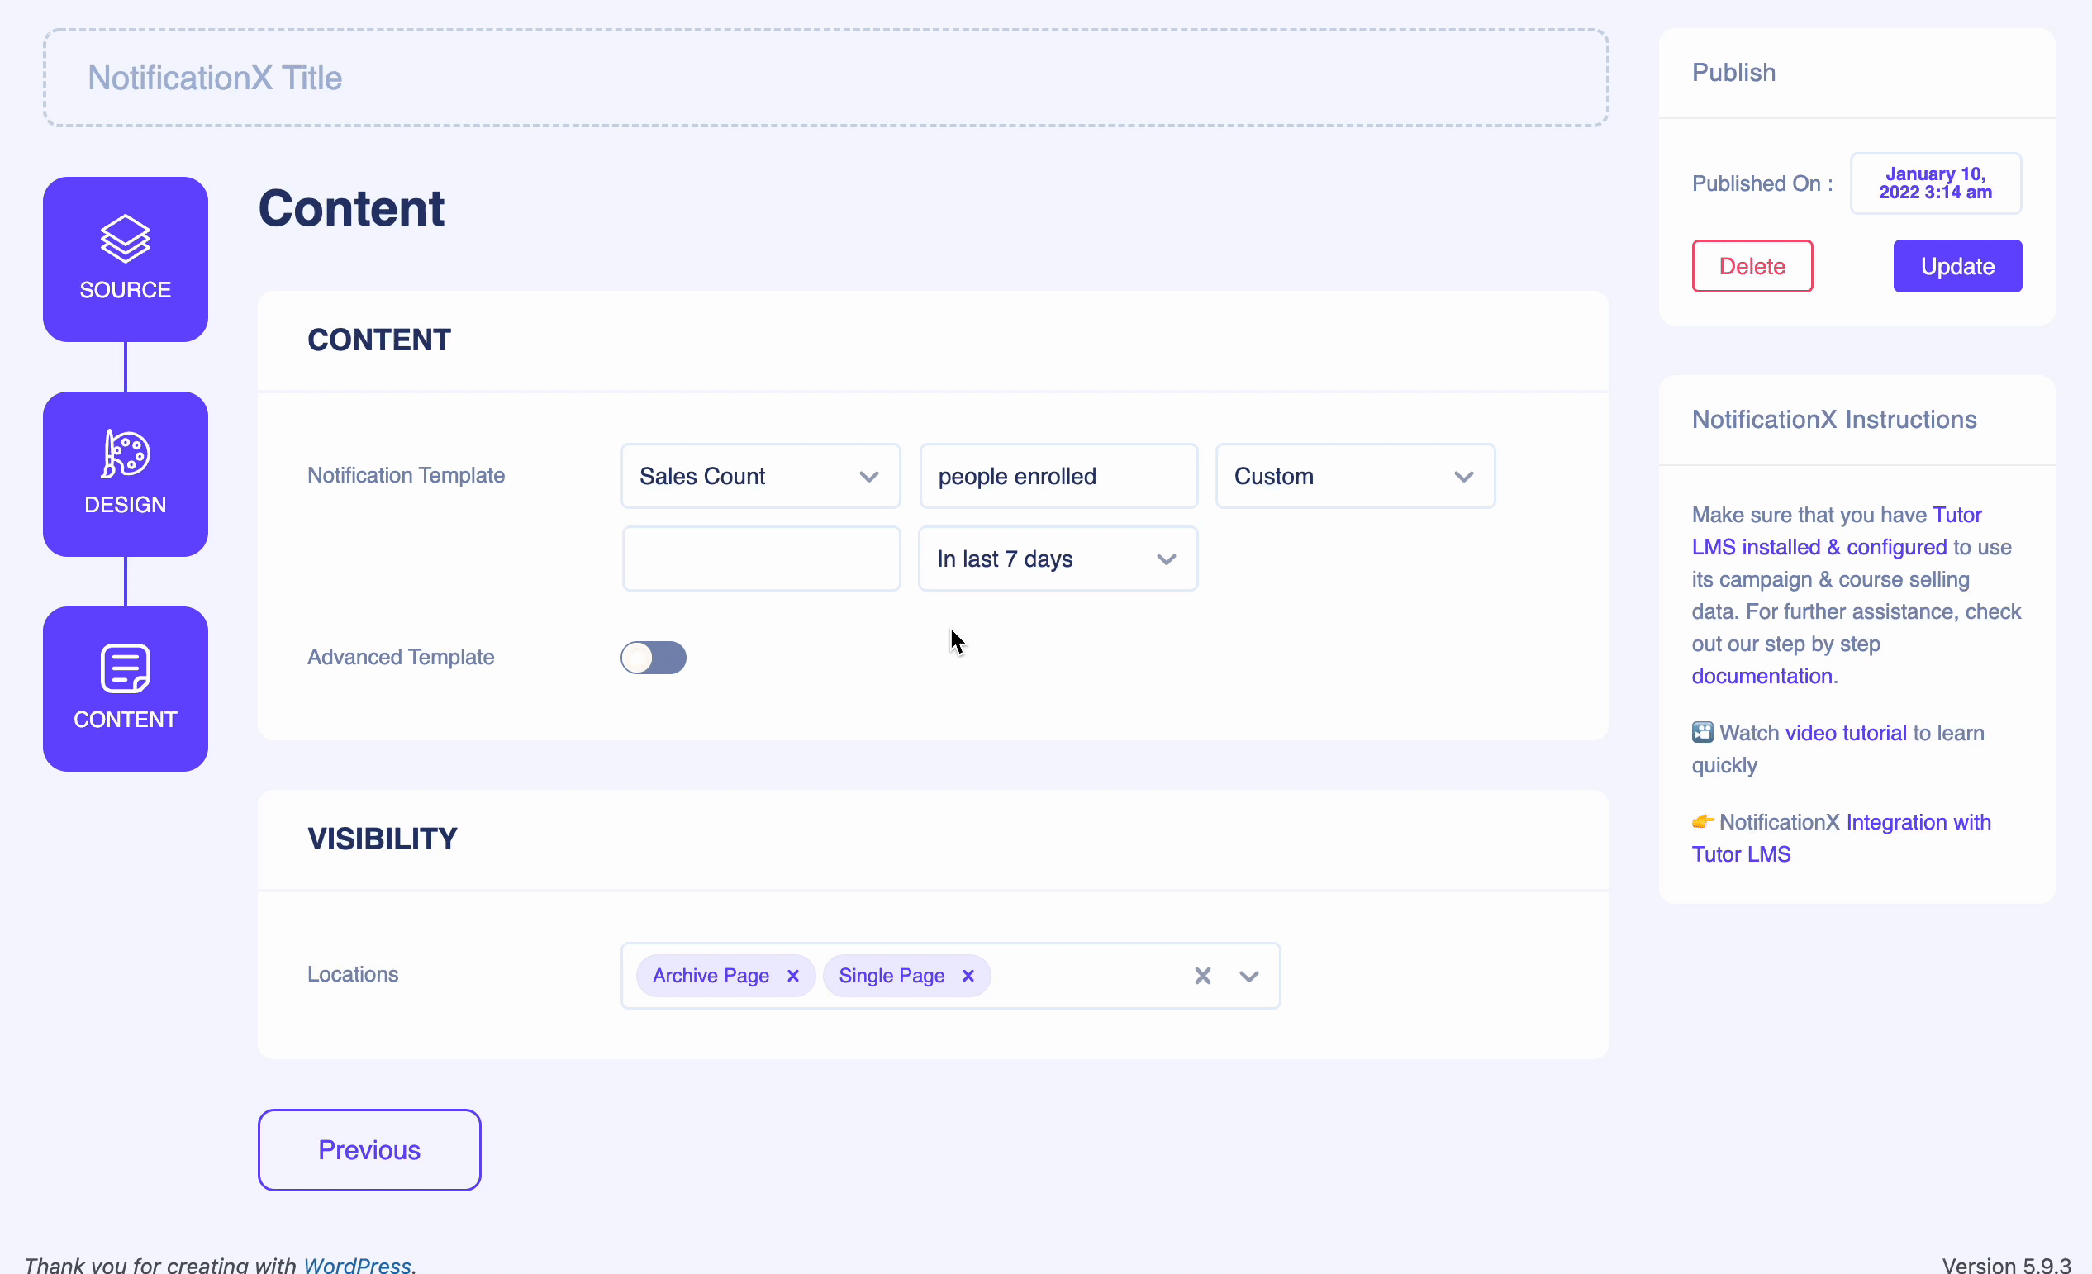
Task: Click the design palette icon in DESIGN
Action: click(126, 454)
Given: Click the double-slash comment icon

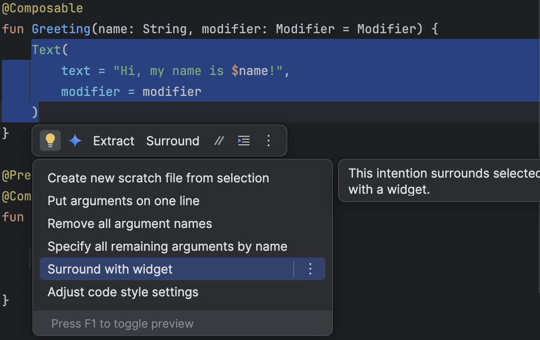Looking at the screenshot, I should pyautogui.click(x=219, y=141).
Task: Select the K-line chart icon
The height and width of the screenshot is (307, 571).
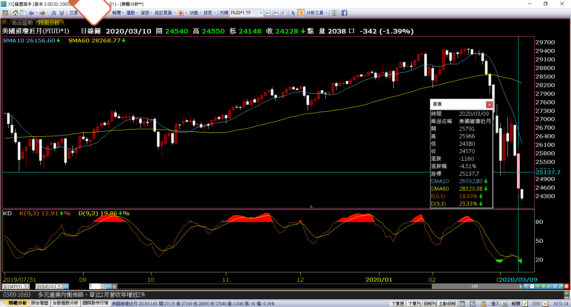Action: coord(283,13)
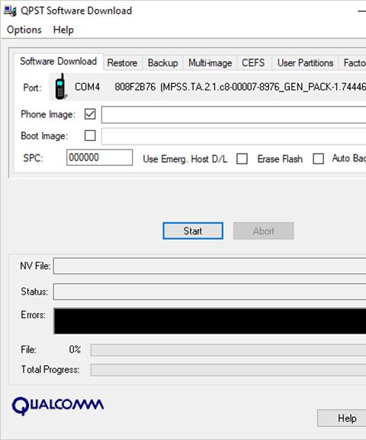The image size is (366, 440).
Task: Click the Start button
Action: [193, 231]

## PROMPT
Please return, without any change, the lines from the line containing "Task: Select the K-line chart icon" through the last line of the entries, dropping the pictures.

## ANSWER TO THIS TASK
Task: Select the K-line chart icon
The height and width of the screenshot is (307, 571).
Action: coord(283,13)
The image size is (366, 440).
Task: Click the Start button
Action: [193, 231]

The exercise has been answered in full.